Just verify, I can optimize this with Newton's method
Newton <- function(x0, tol) {
xi <- x0
grNorm <- tol*2 # let itteration start
while( grNorm > tol) {
f0 <- fn(xi)
gr <- gradR(xi)
H <- hessR(xi)
step <- -1 * qr.solve(qr(H), gr)
xi <- xi + step
grNorm <- sqrt(sum(gr*gr))
}
return(xi)
}
hessR <- function(v) {
x <- v[1]
y <- v[2]
H <- matrix(0, nrow=2, ncol=2)
H[1,1] <- 2 - 12 * y + 36*x^2
H[1,2] <- H[2,1] <- -12*x
H[2,2] <- 6
return(H)
}
n1 <- Newton(c(-1,2), 1e-1)
gradR(n1)
# [1] 0.0010399242 -0.0002601235
n2 <- Newton(c(-1,2), 1e-2)
gradR(n2)
# [1] -1.461804e-10 -4.822809e-13
n3 <- Newton(c(-1,2), 1e-3)
gradR(n3)
# [1] 0 0
print(n3 - c(2,4), digits=16) # exactly at the correct answer
so here the lower I set the tolerance the closer I get. Of course, once Newton's method is close it gets the exact answer.

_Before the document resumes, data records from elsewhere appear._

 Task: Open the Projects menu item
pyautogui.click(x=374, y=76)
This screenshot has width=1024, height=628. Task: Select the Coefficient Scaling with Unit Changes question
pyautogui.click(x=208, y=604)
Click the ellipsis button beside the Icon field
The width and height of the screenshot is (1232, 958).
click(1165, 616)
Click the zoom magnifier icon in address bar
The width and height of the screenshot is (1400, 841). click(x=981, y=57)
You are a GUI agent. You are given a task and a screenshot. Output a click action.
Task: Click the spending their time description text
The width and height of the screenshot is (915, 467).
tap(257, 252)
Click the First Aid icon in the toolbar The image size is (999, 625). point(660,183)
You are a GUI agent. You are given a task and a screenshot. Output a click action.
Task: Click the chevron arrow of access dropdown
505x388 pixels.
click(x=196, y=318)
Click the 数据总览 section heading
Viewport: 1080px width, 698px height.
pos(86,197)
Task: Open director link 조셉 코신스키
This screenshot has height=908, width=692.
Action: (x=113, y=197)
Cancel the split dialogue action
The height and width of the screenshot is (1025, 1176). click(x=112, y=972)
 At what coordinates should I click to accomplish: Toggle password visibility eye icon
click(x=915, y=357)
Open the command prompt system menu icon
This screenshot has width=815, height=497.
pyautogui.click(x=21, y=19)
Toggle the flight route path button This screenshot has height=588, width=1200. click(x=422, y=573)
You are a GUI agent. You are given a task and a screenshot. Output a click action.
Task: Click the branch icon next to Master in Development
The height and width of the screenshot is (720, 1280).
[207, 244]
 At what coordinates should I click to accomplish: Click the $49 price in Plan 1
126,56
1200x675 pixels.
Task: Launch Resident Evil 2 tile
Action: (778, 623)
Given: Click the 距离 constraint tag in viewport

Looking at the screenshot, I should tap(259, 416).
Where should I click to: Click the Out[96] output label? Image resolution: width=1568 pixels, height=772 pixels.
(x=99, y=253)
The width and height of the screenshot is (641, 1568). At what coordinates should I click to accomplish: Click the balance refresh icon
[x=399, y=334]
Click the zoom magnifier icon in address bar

This is a MWE to show that I cannot get L-BFGS-G to continue until the gradient is as small as I ask for a function that is somewhat difficult to optimize but Newton's method can, in fact, solve it exactly.
Any idea how pgtol
works or what I can do to convince optim
to keep going until the optimization has found a result below a prespecified gradient size? I'd accept this in norm, I just want to be able to encourage it to keep going.